• Problem to solve:
Reproduce the following data line for line, with no changes.

• Material provided:
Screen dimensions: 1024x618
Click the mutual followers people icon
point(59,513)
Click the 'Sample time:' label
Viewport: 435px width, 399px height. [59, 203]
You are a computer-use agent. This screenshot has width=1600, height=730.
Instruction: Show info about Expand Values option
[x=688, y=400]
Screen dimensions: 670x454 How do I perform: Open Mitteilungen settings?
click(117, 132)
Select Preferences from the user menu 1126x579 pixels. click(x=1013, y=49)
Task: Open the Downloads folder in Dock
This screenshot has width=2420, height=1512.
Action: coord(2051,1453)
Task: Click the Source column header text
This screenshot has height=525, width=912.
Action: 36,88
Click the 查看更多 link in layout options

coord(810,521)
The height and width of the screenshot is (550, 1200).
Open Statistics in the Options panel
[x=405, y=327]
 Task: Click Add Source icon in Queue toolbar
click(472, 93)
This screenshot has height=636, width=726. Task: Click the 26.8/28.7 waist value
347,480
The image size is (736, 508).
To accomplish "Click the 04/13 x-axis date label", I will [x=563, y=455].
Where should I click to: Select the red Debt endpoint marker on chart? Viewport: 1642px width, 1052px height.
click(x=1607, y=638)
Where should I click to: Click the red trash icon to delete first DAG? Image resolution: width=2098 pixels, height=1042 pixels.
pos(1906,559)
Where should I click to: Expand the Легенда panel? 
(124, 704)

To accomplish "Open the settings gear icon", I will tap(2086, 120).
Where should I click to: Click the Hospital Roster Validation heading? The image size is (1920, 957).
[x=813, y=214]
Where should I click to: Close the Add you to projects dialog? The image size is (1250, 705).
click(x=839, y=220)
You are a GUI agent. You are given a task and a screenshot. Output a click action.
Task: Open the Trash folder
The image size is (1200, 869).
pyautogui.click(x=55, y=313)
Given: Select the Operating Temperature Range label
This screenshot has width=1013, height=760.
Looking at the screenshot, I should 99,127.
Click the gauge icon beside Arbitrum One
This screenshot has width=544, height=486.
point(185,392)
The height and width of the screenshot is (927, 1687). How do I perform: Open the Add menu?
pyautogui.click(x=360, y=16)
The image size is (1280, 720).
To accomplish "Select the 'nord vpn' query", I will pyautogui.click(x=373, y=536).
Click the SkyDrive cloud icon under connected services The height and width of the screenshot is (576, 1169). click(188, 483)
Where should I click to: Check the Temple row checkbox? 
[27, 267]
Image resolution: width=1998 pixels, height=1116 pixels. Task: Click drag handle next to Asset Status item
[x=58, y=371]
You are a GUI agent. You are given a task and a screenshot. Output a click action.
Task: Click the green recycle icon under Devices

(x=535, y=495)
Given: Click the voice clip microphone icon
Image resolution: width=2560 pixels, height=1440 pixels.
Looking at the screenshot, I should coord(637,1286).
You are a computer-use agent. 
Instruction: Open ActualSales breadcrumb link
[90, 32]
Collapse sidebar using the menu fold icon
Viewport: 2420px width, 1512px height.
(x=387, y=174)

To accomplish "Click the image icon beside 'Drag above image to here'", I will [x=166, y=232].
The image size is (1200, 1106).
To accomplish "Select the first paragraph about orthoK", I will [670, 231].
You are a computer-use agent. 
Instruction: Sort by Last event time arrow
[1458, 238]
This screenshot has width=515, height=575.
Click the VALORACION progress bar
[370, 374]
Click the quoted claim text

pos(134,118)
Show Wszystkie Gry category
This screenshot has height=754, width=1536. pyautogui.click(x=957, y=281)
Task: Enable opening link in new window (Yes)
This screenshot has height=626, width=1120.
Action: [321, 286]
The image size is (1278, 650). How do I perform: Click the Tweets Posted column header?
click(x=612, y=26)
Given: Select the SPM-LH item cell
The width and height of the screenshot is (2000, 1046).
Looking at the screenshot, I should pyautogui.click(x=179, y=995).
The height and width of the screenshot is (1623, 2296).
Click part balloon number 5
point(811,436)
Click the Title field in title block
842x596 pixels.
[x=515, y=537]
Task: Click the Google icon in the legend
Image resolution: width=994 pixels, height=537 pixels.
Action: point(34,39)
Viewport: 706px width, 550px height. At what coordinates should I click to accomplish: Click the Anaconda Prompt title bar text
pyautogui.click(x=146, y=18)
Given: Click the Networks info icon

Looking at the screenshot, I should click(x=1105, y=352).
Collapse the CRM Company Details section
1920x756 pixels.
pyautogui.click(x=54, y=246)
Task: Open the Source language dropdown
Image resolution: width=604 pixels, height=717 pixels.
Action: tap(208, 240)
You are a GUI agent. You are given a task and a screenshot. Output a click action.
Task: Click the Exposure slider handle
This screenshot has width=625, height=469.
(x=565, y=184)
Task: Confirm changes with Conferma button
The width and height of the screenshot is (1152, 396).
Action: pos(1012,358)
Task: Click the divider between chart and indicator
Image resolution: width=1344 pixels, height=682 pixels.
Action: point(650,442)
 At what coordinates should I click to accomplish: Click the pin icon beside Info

• Solution for this exercise:
Screen dimensions: 1024x618
Click the mutual followers people icon
point(59,513)
Click the 'Sample time:' label
Viewport: 435px width, 399px height. [59, 203]
You are a computer-use agent. This screenshot has width=1600, height=730.
Instruction: Show info about Expand Values option
[x=688, y=400]
Screen dimensions: 670x454 How do I perform: Open Mitteilungen settings?
click(117, 132)
Select Preferences from the user menu 1126x579 pixels. click(x=1013, y=49)
Task: Open the Downloads folder in Dock
This screenshot has width=2420, height=1512.
Action: coord(2051,1453)
Task: Click the Source column header text
This screenshot has height=525, width=912.
Action: 36,88
Click the 查看更多 link in layout options

coord(810,521)
The height and width of the screenshot is (550, 1200).
Open Statistics in the Options panel
[x=405, y=327]
 Task: Click Add Source icon in Queue toolbar
click(472, 93)
This screenshot has height=636, width=726. Task: Click the 26.8/28.7 waist value
347,480
The image size is (736, 508).
To accomplish "Click the 04/13 x-axis date label", I will [x=563, y=455].
Where should I click to: Select the red Debt endpoint marker on chart? Viewport: 1642px width, 1052px height.
click(x=1607, y=638)
Where should I click to: Click the red trash icon to delete first DAG? Image resolution: width=2098 pixels, height=1042 pixels.
pos(1906,559)
Where should I click to: Expand the Легенда panel? 
(124, 704)

To accomplish "Open the settings gear icon", I will tap(2086, 120).
Where should I click to: Click the Hospital Roster Validation heading? The image size is (1920, 957).
[x=813, y=214]
Where should I click to: Close the Add you to projects dialog? The image size is (1250, 705).
click(x=839, y=220)
You are a GUI agent. You are given a task and a screenshot. Output a click action.
Task: Open the Trash folder
The image size is (1200, 869).
pyautogui.click(x=55, y=313)
Given: Select the Operating Temperature Range label
This screenshot has width=1013, height=760.
Looking at the screenshot, I should 99,127.
Click the gauge icon beside Arbitrum One
This screenshot has width=544, height=486.
point(185,392)
The height and width of the screenshot is (927, 1687). How do I perform: Open the Add menu?
pyautogui.click(x=360, y=16)
The image size is (1280, 720).
To accomplish "Select the 'nord vpn' query", I will pyautogui.click(x=373, y=536).
Click the SkyDrive cloud icon under connected services The height and width of the screenshot is (576, 1169). click(188, 483)
Where should I click to: Check the Temple row checkbox? 
[27, 267]
Image resolution: width=1998 pixels, height=1116 pixels. Task: Click drag handle next to Asset Status item
[x=58, y=371]
You are a GUI agent. You are given a task and a screenshot. Output a click action.
Task: Click the green recycle icon under Devices

(x=535, y=495)
Given: Click the voice clip microphone icon
Image resolution: width=2560 pixels, height=1440 pixels.
Looking at the screenshot, I should coord(637,1286).
You are a computer-use agent. 
Instruction: Open ActualSales breadcrumb link
[90, 32]
Collapse sidebar using the menu fold icon
Viewport: 2420px width, 1512px height.
(x=387, y=174)

To accomplish "Click the image icon beside 'Drag above image to here'", I will [x=166, y=232].
The image size is (1200, 1106).
To accomplish "Select the first paragraph about orthoK", I will [670, 231].
You are a computer-use agent. 
Instruction: Sort by Last event time arrow
[1458, 238]
This screenshot has width=515, height=575.
Click the VALORACION progress bar
[370, 374]
Click the quoted claim text

pos(134,118)
Show Wszystkie Gry category
This screenshot has height=754, width=1536. pyautogui.click(x=957, y=281)
Task: Enable opening link in new window (Yes)
This screenshot has height=626, width=1120.
Action: [321, 286]
The image size is (1278, 650). How do I perform: Click the Tweets Posted column header?
click(x=612, y=26)
Given: Select the SPM-LH item cell
The width and height of the screenshot is (2000, 1046).
Looking at the screenshot, I should pyautogui.click(x=179, y=995).
The height and width of the screenshot is (1623, 2296).
Click part balloon number 5
point(811,436)
Click the Title field in title block
842x596 pixels.
[x=515, y=537]
Task: Click the Google icon in the legend
Image resolution: width=994 pixels, height=537 pixels.
Action: point(34,39)
Viewport: 706px width, 550px height. At what coordinates should I click to accomplish: Click the Anaconda Prompt title bar text
pyautogui.click(x=146, y=18)
Given: Click the Networks info icon

Looking at the screenshot, I should click(x=1105, y=352).
Collapse the CRM Company Details section
1920x756 pixels.
pyautogui.click(x=54, y=246)
Task: Open the Source language dropdown
Image resolution: width=604 pixels, height=717 pixels.
Action: tap(208, 240)
You are a GUI agent. You are given a task and a screenshot. Output a click action.
Task: Click the Exposure slider handle
This screenshot has width=625, height=469.
(x=565, y=184)
Task: Confirm changes with Conferma button
The width and height of the screenshot is (1152, 396).
Action: pos(1012,358)
Task: Click the divider between chart and indicator
Image resolution: width=1344 pixels, height=682 pixels.
Action: point(650,442)
 At what coordinates should I click to accomplish: Click the pin icon beside Info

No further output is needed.